Contrefaçon de marque – Mots-clefs – Code source site internet

Paris, 19 avril 2023, RG 21/17661.

Au sujet de l’usage de termes correspondants à des marques dans le code source d’un site internet, en vue d’en améliorer le référencement sur internet, la Cour d’appel de Paris a décidé le 19 avril 2023 :

« Aux termes de l’article L. 713-2 du Code de la propriété intellectuelle, dans sa version applicable au litige, « Est interdit, sauf autorisation du titulaire de la marque, l'usage dans la vie des affaires pour des produits ou des services :

1° D'un signe identique à la marque et utilisé pour des produits ou des services identiques à ceux pour lesquels la marque est enregistrée ;

2° D'un signe identique ou similaire à la marque et utilisé pour des produits ou des services identiques ou similaires à ceux pour lesquels la marque est enregistrée, s'il existe, dans l'esprit du public, un risque de confusion incluant le risque d'association du signe avec la marque. »

Ce texte réalise la transposition en droit interne de l'article 5 de la Directive 89/104/CEE du 21 décembre 1988 rapprochant les législations des États membres sur les marques.

Dans un arrêt Google du 23 mars 2010 C-236/08 à C-238/08, la Cour de justice de l'Union européenne, interprétant cette disposition de la Directive, a rappelé (considérant 76) que le titulaire de la marque ne saurait s'opposer à l'usage d'un signe identique à la marque, si cet usage n'est susceptible de porter atteinte à aucune des fonctions de celle-ci.

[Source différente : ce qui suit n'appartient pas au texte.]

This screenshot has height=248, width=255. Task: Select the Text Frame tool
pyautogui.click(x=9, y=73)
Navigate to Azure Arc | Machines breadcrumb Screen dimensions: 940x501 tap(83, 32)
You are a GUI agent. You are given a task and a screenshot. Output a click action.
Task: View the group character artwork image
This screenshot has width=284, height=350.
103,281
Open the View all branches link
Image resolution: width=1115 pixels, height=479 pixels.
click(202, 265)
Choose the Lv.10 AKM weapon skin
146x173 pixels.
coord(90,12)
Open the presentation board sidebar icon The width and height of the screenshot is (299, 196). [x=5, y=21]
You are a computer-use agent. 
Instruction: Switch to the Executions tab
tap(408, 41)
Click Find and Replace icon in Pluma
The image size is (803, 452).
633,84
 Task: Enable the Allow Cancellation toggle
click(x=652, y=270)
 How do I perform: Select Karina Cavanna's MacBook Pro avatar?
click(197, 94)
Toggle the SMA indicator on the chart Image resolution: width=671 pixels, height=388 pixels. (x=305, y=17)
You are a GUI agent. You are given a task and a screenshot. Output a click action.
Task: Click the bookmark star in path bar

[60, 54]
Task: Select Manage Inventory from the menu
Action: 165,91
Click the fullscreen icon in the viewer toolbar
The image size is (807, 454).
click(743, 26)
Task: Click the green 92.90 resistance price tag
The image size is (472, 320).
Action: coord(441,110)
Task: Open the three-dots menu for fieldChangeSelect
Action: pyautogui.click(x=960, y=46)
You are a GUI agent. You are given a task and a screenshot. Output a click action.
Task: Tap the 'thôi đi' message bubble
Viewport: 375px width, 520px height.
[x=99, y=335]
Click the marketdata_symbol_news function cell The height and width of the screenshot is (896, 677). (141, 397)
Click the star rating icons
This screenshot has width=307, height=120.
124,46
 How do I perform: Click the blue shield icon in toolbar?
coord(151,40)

Par cet arrêt la CJUE a dit pour droit que le titulaire d'une marque est habilité à interdire à un annonceur de faire, à partir d'un mot clé identique à ladite marque que cet annonceur a sans le consentement dudit titulaire sélectionné dans le cadre d'un service de référencement sur internet, de la publicité pour des produits ou des services identiques à ceux pour lesquels ladite marque est enregistrée, lorsque ladite publicité ne permet pas ou permet seulement difficilement à l'internaute moyen de savoir si les produits ou les services visés par l'annonce proviennent du titulaire de la marque ou d'une entreprise économiquement liée à celui-ci ou, au contraire, d'un tiers.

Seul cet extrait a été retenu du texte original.